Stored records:
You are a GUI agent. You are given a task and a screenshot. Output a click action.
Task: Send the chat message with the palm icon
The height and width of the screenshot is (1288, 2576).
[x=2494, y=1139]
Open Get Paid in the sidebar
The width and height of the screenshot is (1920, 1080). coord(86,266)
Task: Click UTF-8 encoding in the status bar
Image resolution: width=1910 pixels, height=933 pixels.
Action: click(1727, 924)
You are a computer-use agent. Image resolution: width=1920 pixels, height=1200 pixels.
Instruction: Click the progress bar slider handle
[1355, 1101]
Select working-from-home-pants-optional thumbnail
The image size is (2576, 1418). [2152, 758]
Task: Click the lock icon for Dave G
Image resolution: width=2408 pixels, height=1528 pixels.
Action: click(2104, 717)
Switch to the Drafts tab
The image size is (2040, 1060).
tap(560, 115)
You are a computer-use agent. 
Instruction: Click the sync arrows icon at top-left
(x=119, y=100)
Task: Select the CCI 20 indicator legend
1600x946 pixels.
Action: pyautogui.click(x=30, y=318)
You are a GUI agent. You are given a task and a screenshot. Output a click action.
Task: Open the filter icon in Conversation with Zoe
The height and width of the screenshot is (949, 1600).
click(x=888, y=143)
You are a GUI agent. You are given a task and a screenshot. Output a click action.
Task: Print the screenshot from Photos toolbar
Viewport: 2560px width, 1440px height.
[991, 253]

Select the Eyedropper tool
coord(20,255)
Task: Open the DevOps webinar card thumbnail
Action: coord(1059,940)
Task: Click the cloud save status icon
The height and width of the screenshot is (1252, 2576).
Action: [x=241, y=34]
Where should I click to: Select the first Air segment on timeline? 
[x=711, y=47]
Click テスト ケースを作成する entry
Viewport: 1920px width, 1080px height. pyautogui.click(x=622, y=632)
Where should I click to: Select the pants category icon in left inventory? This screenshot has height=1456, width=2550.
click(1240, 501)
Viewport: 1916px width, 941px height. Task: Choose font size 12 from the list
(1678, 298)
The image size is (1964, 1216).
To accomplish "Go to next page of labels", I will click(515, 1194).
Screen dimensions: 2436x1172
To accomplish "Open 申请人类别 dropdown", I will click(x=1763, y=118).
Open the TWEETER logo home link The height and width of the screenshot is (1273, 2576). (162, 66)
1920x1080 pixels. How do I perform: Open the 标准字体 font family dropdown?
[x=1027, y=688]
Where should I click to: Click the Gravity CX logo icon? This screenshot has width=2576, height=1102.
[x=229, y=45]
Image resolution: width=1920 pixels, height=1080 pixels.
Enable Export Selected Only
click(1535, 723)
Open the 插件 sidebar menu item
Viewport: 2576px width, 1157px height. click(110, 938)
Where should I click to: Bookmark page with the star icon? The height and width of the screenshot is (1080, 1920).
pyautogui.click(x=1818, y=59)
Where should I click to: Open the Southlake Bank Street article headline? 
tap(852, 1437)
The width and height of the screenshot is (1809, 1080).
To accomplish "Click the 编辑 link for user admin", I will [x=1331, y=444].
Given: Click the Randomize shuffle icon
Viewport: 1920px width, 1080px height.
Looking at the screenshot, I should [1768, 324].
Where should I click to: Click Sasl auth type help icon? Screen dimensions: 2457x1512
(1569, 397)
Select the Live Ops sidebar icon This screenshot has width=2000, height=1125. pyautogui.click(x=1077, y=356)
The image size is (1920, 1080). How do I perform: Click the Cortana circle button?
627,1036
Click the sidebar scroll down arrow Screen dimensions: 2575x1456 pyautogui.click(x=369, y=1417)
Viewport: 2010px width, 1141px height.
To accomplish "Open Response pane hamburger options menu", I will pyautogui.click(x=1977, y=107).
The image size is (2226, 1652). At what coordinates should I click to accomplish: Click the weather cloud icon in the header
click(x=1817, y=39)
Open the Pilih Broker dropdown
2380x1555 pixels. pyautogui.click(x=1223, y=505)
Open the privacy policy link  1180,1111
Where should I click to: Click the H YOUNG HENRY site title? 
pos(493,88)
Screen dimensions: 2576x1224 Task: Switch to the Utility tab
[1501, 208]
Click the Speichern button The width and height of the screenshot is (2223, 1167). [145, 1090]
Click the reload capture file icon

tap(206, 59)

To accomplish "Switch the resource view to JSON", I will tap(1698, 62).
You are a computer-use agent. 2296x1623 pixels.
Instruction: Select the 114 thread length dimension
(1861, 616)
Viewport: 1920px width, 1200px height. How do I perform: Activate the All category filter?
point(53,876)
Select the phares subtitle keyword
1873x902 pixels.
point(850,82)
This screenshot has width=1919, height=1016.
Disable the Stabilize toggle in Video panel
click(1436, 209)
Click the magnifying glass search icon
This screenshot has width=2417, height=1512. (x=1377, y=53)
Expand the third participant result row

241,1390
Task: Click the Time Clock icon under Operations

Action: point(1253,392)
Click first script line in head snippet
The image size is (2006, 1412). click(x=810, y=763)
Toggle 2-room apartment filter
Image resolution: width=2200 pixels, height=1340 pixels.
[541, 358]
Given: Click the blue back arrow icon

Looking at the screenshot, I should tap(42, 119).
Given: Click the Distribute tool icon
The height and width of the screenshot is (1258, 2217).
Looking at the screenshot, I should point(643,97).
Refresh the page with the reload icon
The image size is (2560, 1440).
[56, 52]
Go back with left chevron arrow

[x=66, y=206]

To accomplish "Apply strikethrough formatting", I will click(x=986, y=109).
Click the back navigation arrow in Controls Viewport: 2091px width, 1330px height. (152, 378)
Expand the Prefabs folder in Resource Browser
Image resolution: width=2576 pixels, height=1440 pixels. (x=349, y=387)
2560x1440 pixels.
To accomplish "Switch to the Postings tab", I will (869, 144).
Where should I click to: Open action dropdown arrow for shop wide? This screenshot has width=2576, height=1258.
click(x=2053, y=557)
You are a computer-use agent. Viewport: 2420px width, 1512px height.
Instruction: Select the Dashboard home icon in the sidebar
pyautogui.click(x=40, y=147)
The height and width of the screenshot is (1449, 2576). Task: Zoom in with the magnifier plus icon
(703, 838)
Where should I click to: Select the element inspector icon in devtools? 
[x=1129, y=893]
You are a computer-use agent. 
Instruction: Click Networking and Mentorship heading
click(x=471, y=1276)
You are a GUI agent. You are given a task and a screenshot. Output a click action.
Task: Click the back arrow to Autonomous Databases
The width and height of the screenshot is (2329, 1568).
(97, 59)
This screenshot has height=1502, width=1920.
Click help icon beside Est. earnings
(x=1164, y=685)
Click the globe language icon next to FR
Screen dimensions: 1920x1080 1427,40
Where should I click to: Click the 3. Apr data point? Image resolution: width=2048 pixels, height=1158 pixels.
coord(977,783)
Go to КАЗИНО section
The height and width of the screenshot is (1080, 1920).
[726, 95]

(Task details):
Wherever the word "status" appears in the entries above, copy that line.

(Answer for the task):
Task: Click UTF-8 encoding in the status bar
Task: Click the cloud save status icon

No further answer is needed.